_Problems_:
1. Copy the passage on Australian naval strategy word for word, beginning at the words "Indo-Pacific Asia’s evolving" and stopping after "in the Indo-Pacific.".
2. In one to three sentences, explain what the article on Australian naval strategy says the Hunter Class frigates are meant to replace, and why those ships need replacing.
3. Write the next part of the article on Australian naval strategy, picking up after its final sentence.

_Reading text_:

In 1890, American naval strategist Alfred Thayer Mahan in his work The Influence of Sea Power upon History outlined that "whether they will or not, Americans must now begin to look outward. The growing production of the country demands it", establishing the basis of America's foreign and strategic policy well into the 21st century despite periods of isolation.
Indo-Pacific Asia’s evolving power paradigm is changing the way Australia views itself and its position in this changing world. The need for both continental and forward defence highlights the necessity for the nation to balance the strengths and weaknesses of Australia’s historic doctrines to form the basis of a reinvigorated Australian presence in the Indo-Pacific.
This renewed focus on the Indo-Pacific makes a great deal of sense, particularly given the position of key regional and global economic and strategic partners across the region. However, this strategic reorientation and the dominance of the maritime environment is not without its challenges, as both traditional state and emerging asymmetric threats evolve to challenge the enduring economic, political and strategic stability of both the region and Australia.
The Royal Australian Navy has emerged as one of the major beneficiaries of the nation's largest peace time military recapitalisation and modernisation program – the $90 billion Naval Shipbuilding program has focused on enhancing and future proofing the capability of both the surface and submarine fleets during a period of rapid modernisation and expansion of regional navies and, more broadly, advanced weapons systems.
Recognising these emerging challenges and the growing responsibilities Australia will come to bear – the surface combatants of the RAN will become increasingly important factors of the broader regional security order. However, force structures and concepts of operations (CONOPS) will become increasingly important force multipliers for the Australian Navy.
Major platform recapitalisation and positioning
The $35 billion SEA 5000 Hunter Class future frigate program builds on the Hobart Class guided missile destroyer program, providing a fleet of leading-edge, anti-submarine and multi-purpose guided missile frigates to replace the rapidly ageing and overworked 1990s-era Anzac Class frigates, which have served as the backbone of Australia's surface fleet.
The nine Hunter Class frigates will be based on the BAE Systems Type 26 Global Combat Ship currently under construction for the Royal Navy and will replace the eight Anzac Class frigates when they enter service beginning in the late 2020s. Hunter is billed as an anti-submarine warfare (ASW) centric vessel delivering an advanced ASW capability to the RAN at a time when 50 per cent of the world’s submarines will be operating in the Indo-Pacific region.

_Supplied records_:
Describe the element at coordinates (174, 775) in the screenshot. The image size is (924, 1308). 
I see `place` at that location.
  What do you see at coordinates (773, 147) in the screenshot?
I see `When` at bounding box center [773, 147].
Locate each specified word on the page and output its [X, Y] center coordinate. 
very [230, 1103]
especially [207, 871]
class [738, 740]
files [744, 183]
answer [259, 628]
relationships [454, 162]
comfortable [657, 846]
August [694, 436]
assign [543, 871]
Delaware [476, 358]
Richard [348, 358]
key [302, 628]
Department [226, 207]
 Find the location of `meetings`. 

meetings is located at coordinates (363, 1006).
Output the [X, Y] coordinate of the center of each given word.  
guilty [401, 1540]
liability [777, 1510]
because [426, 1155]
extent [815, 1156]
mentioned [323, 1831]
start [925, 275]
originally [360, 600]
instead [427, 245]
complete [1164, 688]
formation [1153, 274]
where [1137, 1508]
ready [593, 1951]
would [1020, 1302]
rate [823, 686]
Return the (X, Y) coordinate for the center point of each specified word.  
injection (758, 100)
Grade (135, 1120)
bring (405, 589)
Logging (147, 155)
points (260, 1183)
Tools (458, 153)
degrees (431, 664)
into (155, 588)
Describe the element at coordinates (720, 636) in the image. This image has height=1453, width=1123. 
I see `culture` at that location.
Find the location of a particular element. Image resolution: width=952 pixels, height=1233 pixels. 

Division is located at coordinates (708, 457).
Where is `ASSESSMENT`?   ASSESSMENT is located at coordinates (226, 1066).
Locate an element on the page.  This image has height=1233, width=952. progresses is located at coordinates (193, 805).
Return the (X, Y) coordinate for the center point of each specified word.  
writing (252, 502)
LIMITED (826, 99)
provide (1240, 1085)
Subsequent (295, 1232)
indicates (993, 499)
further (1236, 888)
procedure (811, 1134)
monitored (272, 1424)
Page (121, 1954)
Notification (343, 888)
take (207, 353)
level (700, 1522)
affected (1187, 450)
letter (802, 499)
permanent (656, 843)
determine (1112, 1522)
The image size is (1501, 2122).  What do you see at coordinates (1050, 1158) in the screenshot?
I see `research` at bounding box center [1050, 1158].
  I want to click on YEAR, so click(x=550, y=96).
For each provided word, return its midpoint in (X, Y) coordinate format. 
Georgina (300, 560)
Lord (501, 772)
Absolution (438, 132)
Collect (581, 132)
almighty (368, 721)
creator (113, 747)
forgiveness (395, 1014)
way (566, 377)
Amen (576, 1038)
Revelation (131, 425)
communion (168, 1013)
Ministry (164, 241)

_Results of the exercise_:
1.
Indo-Pacific Asia’s evolving power paradigm is changing the way Australia views itself and its position in this changing world. The need for both continental and forward defence highlights the necessity for the nation to balance the strengths and weaknesses of Australia’s historic doctrines to form the basis of a reinvigorated Australian presence in the Indo-Pacific.

2. The Hunter Class frigates are meant to replace the 1990s-era Anzac Class frigates, which have served as the backbone of Australia's surface fleet. The text describes those Anzac Class ships as rapidly ageing and overworked.

3.
Australia's ageing fleet of Collins Class submarines have been the focus of much contention – with both the government and opposition adding further fuel to the debate around platform suitability, delivery time frame and the viability of the $50 billion SEA 1000 Attack Class future submarine program. The 12 Attack Class vessels are expected to deliver a quantum leap in the capability delivered to the RAN and its submarine service by leveraging technology and capabilities developed for nuclear submarines, implemented on a conventional submarine.
The third major naval recapitalisation program, SEA 1180 Phase 1, will deliver a fleet of 12 new Arafura Class offshore patrol vessels (OPV) to replace and enhance the capability delivered by the 13 Armidale Class Patrol Boats – these OPVs will undertake constabulary missions and the OPV will be the primary ADF asset for maritime patrol and response duties.
Surface action groups – enhancing sea control, missile defence and escort capabilities
Surface action groups (SAG) emerged following the Second World War's shift from major capital ships like the battleship to the aircraft carrier as the basis of modern naval power projection and sea control – while carrier strike groups (CSG) and their cousin, amphibious expeditionary strike groups (ESG), serve niche roles within broader naval and amphibious power projection operations, SAGs serve distinctly different roles.
However, unlike the CSG and ESG counterparts, surface action groups fill a number of niche roles – primarily focused on fire support, area air defence, sea control and maritime interdiction and escort roles, each of which combine a range of platforms to support the required mission objectives. SAGs also provide a bespoke force package, capable of rapidly responding to a range of contingencies.
The shift away from traditional battleships to powerful guided missile cruisers, destroyers and frigates in recent decades – particularly by middle powers like Australia provide Australian decision makers with powerful force multipliers and critical components as part of a broader, distributed 'joint force' critical to developing a robust force capable of a range of CONOPS, including:
- Traditional sea control operations;
- Forward deployed area-air and ballistic missile defence;
- Anti-submarine patrol and escort;
- Counter-piracy operations; and
- Long-range fire support and strike operations.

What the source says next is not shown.